◆ TASK BRIEF
Copy each line of the records that holds the string "product".

◆ INFORMATION GIVEN

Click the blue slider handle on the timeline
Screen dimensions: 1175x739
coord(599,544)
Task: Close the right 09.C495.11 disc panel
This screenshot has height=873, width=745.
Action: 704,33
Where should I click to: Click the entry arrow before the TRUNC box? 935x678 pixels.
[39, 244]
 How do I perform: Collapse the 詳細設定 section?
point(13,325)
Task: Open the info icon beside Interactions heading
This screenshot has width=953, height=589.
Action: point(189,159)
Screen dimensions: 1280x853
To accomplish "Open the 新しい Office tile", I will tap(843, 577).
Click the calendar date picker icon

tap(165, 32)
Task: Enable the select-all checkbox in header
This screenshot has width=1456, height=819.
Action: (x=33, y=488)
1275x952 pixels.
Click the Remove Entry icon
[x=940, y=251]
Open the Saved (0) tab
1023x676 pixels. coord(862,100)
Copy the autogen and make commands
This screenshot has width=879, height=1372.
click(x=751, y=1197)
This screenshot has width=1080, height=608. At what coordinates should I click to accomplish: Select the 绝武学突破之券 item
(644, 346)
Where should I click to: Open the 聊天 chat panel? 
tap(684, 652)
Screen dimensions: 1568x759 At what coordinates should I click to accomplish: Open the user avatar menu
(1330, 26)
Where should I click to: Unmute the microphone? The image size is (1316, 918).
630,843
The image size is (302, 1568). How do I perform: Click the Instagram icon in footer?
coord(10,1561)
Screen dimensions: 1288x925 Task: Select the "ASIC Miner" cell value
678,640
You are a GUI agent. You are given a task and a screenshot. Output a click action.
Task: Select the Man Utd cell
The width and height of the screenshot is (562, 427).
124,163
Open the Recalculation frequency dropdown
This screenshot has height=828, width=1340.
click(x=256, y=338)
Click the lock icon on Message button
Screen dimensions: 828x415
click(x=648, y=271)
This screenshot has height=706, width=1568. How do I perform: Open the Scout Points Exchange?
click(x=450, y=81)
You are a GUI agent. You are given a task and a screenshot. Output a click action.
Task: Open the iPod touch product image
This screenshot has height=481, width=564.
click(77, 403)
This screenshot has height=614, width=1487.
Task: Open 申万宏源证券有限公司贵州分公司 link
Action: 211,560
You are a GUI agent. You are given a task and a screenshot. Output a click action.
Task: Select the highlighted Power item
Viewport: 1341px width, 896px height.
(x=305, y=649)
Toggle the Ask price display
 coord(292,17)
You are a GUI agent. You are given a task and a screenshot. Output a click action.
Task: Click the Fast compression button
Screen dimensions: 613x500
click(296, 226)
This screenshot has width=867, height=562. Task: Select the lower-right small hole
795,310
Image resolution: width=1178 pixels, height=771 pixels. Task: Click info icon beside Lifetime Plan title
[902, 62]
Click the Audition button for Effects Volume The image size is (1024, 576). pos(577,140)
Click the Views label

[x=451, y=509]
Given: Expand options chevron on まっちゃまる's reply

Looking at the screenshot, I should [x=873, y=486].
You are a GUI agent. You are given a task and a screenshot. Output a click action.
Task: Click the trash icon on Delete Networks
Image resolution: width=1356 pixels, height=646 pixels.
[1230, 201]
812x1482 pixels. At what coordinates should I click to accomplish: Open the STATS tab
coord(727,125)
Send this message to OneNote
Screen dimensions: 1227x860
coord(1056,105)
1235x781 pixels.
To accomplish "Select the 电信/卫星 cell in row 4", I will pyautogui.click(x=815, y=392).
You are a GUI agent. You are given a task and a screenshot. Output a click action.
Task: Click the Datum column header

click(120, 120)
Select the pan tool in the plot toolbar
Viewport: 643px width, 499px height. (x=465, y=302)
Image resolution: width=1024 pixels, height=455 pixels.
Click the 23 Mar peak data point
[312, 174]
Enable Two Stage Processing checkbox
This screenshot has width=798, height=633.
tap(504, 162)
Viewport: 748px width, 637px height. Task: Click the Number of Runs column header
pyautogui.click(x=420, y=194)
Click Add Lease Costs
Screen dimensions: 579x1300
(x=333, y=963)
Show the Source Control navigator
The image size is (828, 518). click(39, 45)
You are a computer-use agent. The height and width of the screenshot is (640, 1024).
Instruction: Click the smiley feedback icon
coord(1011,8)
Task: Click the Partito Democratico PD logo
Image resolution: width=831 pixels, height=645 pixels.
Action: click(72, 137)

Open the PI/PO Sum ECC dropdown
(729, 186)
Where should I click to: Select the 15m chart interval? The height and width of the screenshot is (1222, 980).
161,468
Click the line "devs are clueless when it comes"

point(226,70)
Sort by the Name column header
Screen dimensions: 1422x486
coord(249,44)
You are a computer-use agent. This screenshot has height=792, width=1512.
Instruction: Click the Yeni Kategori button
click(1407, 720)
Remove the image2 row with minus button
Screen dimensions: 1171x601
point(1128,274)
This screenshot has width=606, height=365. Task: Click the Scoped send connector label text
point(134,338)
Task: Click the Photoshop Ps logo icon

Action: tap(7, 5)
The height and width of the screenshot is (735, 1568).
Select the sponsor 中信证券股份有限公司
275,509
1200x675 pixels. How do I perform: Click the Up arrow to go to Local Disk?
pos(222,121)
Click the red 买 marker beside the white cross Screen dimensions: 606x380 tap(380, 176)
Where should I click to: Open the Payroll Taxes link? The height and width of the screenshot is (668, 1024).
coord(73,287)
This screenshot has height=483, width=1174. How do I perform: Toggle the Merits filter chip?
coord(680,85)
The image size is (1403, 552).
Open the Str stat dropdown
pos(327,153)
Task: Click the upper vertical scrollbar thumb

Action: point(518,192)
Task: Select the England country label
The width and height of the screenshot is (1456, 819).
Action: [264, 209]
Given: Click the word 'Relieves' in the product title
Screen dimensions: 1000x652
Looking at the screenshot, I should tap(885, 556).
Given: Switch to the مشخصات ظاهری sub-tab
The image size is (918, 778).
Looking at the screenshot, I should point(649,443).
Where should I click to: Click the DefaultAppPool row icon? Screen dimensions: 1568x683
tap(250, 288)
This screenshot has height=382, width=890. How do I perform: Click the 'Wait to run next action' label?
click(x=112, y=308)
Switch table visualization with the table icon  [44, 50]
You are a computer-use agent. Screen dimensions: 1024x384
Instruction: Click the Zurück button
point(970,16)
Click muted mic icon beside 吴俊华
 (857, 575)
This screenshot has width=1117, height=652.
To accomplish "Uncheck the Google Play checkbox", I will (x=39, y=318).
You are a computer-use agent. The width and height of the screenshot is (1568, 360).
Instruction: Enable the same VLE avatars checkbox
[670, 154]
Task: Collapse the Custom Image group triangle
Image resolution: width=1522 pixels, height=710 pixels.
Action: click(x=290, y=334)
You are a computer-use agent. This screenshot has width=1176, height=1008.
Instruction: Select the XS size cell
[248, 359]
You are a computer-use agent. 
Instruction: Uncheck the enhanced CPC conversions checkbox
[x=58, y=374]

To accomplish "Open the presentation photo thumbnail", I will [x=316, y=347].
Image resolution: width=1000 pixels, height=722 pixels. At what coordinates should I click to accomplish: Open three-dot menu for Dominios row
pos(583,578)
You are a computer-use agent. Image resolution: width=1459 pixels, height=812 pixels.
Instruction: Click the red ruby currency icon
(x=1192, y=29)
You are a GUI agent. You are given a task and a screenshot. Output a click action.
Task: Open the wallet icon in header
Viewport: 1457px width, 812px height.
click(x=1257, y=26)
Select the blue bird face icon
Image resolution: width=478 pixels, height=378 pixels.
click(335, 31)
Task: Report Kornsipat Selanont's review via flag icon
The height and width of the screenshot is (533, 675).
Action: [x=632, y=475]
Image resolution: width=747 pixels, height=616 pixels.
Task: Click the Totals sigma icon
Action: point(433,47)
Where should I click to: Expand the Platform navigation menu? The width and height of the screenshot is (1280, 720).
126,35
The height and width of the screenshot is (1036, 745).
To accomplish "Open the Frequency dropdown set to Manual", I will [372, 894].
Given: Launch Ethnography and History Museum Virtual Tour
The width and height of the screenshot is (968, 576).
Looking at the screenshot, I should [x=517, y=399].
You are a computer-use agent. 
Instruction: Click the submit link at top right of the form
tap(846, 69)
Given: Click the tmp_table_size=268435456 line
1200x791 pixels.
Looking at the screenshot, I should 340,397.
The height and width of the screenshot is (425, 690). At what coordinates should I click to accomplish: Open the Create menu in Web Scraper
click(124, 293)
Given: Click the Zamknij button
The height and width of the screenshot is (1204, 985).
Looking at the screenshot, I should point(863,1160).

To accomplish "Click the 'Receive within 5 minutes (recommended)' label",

◆ ANSWER
Task: Open the iPod touch product image
Given: Click the word 'Relieves' in the product title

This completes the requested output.